Oh, I pondered for a while before making the correlation. I have been drinking before when depressed but this is different. Not a big deal at all because I do not have to have more than 3 drinks to have a good time so its all good . . .

a. It's not really a "mime camp" if you can't use gestures, is it?
b. I must be a true Westerner, because this sounds soooooo mindnumbingly boring and counterproductive. I hope you prove me wrong though!

it does sound mind-numbingly boring to me too... but only as mind-numbingly boring as the inside of my head is. it's only 10 days... and if nothing else it'll give me something to write about. :)

i am so glad that you are doing this, but i'm going to miss you while you're away from the internet!

you know how i feel: life amplification in any form is GOOD. life shake-up is good even when it is bad. keep moving, keep doing, keep thinking. the crazier the better. oh erik, i'm so glad we are friends. i love how you see life, and how we work out ideas together. i can't wait to see what you've come up with when you get back from this. love you lots! so much more to say but so much more to come. xoxo

i've already got a lot of ideas i need to catch you up on. ideas about our CULT. but i think it'll be better to share them when i have something to show you. and it's all coming together.

yes, we are good for each other... i am more comfortable and daring in my experiments because i see the momentum you have. great things are happening.

we are egger and egger.

another great bar name! Egger & Egger :)

how about bunny sanctuary or bunny shelter? not the playboy kind but the cute furry mammal. i saw 3 bunnies this weekend.

yes, BUNNIES! Bunnies rock!!! =)

not even a happy apple?

Yes, I think life is worth amplifying, why not? but I sort of agree with Karen that it might be wise to pick and choose among the things you feel really positive about rather than try to do everything at once, or you'll run the risk of participating in a shallow way that won't affect real change. Maybe? It's like we were talking about yesterday--it's really hard to focus on one thing when you've got 20 other things going on.

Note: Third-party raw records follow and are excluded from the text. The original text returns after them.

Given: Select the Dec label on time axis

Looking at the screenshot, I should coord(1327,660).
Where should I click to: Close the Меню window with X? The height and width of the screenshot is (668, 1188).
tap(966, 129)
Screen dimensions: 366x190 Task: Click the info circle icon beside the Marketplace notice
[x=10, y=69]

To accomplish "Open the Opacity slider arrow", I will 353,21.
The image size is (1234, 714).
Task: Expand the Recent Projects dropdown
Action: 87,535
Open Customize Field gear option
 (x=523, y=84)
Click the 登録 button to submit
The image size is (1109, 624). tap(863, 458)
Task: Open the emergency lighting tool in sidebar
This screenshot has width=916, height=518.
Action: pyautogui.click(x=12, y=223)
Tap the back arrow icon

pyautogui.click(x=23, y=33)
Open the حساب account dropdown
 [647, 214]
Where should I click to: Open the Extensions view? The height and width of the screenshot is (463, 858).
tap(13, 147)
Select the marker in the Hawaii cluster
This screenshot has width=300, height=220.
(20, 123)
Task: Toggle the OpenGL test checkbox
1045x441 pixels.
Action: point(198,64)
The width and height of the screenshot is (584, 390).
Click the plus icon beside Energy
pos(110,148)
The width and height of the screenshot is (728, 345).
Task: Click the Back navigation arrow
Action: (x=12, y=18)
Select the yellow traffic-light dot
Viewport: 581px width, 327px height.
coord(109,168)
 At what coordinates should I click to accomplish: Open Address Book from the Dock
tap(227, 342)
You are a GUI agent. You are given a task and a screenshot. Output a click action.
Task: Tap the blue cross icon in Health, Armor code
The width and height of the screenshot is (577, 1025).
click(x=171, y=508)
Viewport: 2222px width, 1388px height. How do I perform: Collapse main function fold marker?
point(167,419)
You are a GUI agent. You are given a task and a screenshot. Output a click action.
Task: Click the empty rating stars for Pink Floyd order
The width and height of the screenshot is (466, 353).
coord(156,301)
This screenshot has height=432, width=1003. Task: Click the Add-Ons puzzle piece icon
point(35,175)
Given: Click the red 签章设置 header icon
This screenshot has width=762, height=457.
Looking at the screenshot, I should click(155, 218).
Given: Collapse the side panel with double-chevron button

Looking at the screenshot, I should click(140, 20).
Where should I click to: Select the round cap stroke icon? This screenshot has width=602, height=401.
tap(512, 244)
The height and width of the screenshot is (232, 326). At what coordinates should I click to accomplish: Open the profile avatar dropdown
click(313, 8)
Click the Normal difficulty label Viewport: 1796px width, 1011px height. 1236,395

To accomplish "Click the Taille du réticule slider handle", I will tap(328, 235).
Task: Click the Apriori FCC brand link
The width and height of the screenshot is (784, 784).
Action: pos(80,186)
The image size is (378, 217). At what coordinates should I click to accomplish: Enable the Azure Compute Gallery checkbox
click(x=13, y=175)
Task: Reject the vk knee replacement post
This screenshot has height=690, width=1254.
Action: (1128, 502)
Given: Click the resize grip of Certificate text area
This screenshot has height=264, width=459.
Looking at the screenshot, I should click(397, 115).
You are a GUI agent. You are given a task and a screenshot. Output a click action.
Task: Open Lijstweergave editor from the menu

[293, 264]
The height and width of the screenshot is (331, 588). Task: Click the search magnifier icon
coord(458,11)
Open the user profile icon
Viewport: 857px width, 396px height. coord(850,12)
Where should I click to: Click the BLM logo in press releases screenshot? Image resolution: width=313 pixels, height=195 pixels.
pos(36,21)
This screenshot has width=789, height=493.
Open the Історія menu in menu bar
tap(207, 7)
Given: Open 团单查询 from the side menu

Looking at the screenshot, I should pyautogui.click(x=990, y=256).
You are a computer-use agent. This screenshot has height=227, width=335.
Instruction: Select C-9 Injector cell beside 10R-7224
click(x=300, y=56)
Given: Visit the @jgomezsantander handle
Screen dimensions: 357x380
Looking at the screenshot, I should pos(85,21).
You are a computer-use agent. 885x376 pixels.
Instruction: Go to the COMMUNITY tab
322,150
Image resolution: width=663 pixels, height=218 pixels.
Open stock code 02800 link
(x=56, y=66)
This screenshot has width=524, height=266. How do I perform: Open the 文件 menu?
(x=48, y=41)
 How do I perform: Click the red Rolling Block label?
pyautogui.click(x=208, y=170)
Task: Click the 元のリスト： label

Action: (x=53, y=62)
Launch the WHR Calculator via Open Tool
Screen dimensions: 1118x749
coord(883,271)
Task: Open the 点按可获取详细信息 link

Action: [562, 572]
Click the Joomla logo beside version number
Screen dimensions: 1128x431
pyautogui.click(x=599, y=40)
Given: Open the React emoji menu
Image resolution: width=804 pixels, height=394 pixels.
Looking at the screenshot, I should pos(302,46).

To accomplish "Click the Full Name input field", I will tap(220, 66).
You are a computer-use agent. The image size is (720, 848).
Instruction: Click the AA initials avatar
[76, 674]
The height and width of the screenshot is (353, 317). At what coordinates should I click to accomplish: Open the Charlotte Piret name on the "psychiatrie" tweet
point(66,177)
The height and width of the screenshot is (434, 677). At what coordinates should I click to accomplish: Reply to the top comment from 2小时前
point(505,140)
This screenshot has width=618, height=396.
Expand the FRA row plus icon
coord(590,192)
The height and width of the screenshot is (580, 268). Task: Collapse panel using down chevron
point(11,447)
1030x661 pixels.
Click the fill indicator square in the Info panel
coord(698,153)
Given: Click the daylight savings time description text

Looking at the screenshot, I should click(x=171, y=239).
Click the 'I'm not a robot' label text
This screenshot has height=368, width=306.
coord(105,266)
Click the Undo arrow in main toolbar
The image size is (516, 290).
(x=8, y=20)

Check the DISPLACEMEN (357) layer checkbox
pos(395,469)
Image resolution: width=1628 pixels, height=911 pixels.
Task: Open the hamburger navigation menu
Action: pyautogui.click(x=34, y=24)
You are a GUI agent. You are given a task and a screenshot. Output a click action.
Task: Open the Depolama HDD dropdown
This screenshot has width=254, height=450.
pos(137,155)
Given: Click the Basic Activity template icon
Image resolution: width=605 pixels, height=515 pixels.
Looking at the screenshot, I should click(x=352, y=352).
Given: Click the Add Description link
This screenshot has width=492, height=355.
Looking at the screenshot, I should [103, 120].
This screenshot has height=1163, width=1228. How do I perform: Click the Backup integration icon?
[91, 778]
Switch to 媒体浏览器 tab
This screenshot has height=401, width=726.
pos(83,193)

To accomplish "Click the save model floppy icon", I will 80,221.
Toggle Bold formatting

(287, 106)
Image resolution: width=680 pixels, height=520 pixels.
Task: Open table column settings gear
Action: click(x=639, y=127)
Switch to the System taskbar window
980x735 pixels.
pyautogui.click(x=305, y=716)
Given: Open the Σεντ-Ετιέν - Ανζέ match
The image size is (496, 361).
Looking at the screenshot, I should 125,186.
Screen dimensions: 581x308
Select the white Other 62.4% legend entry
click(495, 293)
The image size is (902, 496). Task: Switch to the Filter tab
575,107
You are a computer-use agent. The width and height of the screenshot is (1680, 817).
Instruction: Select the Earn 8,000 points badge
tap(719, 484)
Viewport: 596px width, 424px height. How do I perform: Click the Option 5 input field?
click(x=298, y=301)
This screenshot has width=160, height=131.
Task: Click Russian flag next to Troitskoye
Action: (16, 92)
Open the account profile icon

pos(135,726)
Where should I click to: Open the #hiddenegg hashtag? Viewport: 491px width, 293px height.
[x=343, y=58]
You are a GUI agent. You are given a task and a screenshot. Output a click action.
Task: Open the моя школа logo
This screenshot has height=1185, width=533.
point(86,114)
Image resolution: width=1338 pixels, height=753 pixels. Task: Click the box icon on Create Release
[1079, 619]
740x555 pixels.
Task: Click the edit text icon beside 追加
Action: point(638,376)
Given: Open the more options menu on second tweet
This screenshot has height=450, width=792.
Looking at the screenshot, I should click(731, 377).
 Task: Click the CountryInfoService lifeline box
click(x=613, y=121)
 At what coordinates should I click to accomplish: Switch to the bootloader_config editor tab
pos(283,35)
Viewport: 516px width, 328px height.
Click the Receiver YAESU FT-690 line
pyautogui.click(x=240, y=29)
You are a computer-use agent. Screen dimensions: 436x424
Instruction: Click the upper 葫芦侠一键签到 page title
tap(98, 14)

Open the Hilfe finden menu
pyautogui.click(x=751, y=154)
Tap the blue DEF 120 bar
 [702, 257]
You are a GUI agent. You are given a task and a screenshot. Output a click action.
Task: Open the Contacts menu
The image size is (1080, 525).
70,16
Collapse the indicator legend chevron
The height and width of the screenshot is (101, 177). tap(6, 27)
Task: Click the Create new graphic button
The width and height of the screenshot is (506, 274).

Re: not even a happy apple?

I doubt I'll do everything. I think some of these things will lead to more things and others will be dead ends. The only thing stopping us from doing everything is that we don't want to. If I find myself participating in a shallow way (or you find me participating in a shallow way) I want to stop immediately or find a way to change that. The way to do 20 things at once is to find the common spirit or vision behind them all... you don't have to put down one thing and pick up another... they're all the same thing that you're doing. But yes, I'm hoping that these 10 days will help me learn how to focus on the thing I'm doing with more energy and vision than I currently do. And also teach me how to play invisible tug-of-war.

I don't want to EVERYTHING. I only want to do the best things. But I see what you are saying. Can't wait to see you do the trapped-in-an-invisible-box trick.

Where is this mime camp? It sounds intriguing.

I'm a friend of lele's and she told me to add you as a friend, and that's just what I'm going to do.

I've never heard of mime camp, and it sounds really interesting and I would love to hear about your experience with it afterwards. When you mentioned Transcendental meditation all I could think about was the Beatles going to India and Paul McCartney saying that he had a really hard time learning how to meditate..

I figure life is definitely worth trying to amplify, and that doing it successfully has a lot to do with the environment you're in; that if you're surrounded by people who are "rooting" for you and if you're happy with where you live / what you define as your "home" then you'll be able to thrive easier.

jujitsu??

(Anonymous)
Throwing yourself in a stream? My curiousity has been peaked. What is this?